A 5 giorni dall’accaduto, l’Agenzia Nazionale per la Sicurezza del Volo ha classificato l’evento come incidente.

Bergamo – Momenti di paura per i passeggeri del volo operato da Malta Air per conto di Ryanair, decollato lo scorso 26 marzo dall’aeroporto di Orio al Serio e diretto a Bari. Mentre il Boeing 738 si trovava in quota di crociera, è stato investito da una turbolenza di eccezionale intensità che ha letteralmente scosso il velivolo, provocando ferite e contusioni tra i viaggiatori a bordo.

Nonostante la violenza del fenomeno atmosferico, i piloti sono riusciti a mantenere il controllo del mezzo, proseguendo la rotta fino alla destinazione prevista. All’atterraggio presso l’aeroporto “Karol Wojtyła” del capoluogo pugliese, ad attendere l’aereo c’era già il personale di soccorso, allertato dal comando di bordo durante le fasi finali del viaggio.

Il bilancio dei feriti parla di diversi passeggeri contusi, ma la situazione più critica riguarda un viaggiatore che ha riportato lesioni giudicate gravi, pur non essendo in pericolo di vita.

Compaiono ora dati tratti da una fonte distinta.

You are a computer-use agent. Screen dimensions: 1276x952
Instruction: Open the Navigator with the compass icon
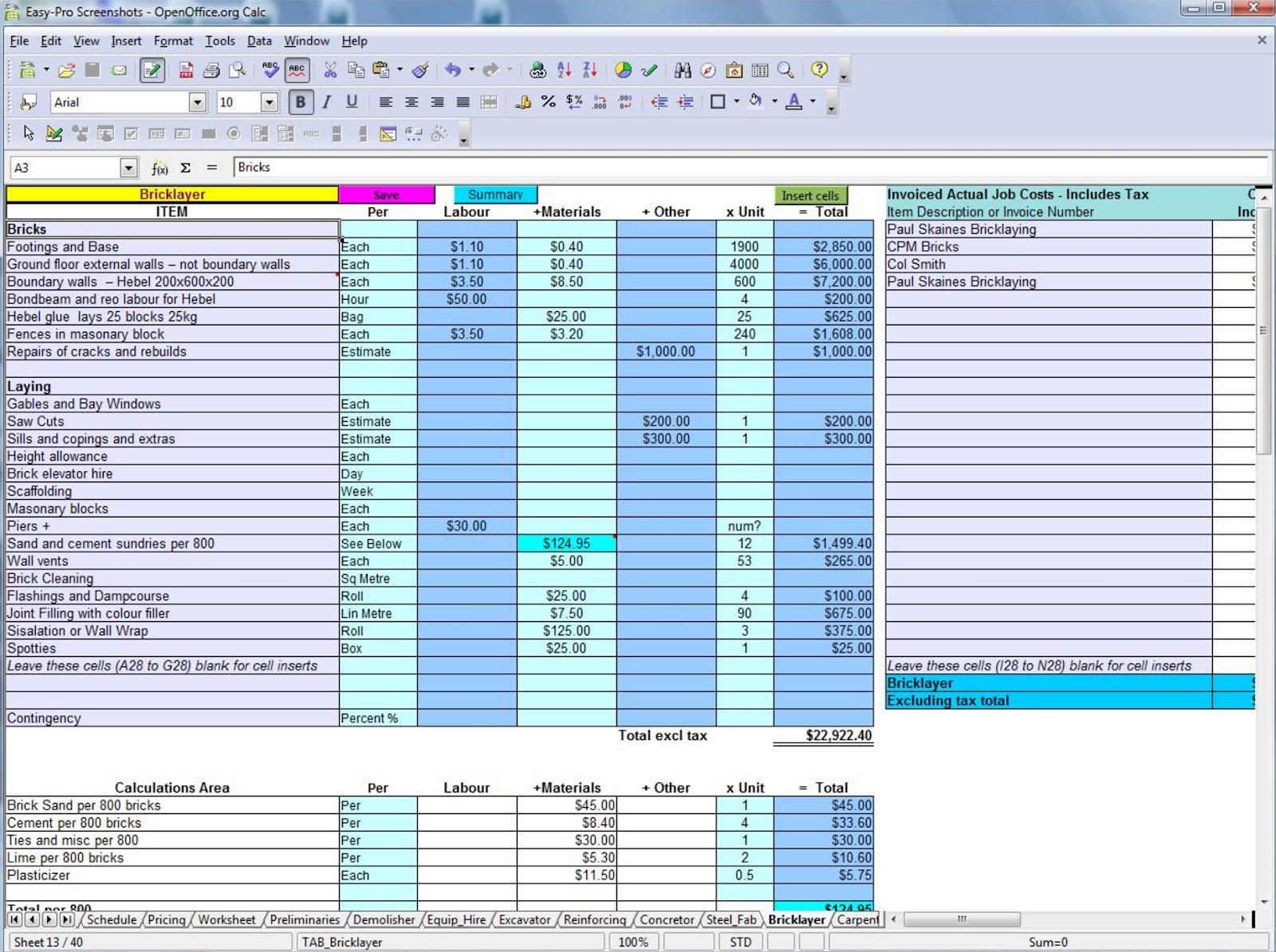click(x=709, y=70)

Proprio a causa dell’entità di queste ferite, oggi, a cinque giorni dall’accaduto, l’Agenzia Nazionale per la Sicurezza del Volo (ANSV) ha annunciato l’apertura ufficiale di un’inchiesta di sicurezza.

L’Agenzia ha deciso di classificare l’evento non come un semplice inconveniente, ma come un vero e proprio incidente di volo. La decisione è stata presa “in considerazione della tipologia e della gravità delle lesioni riportate da uno dei feriti”, come precisato in una nota ufficiale dell’organismo tecnico. Al momento, la compagnia non ha rilasciato ulteriori dettagli tecnici, mentre l’aereo è stato sottoposto a verifiche strutturali per escludere danni derivanti dalle sollecitazioni subite in quota.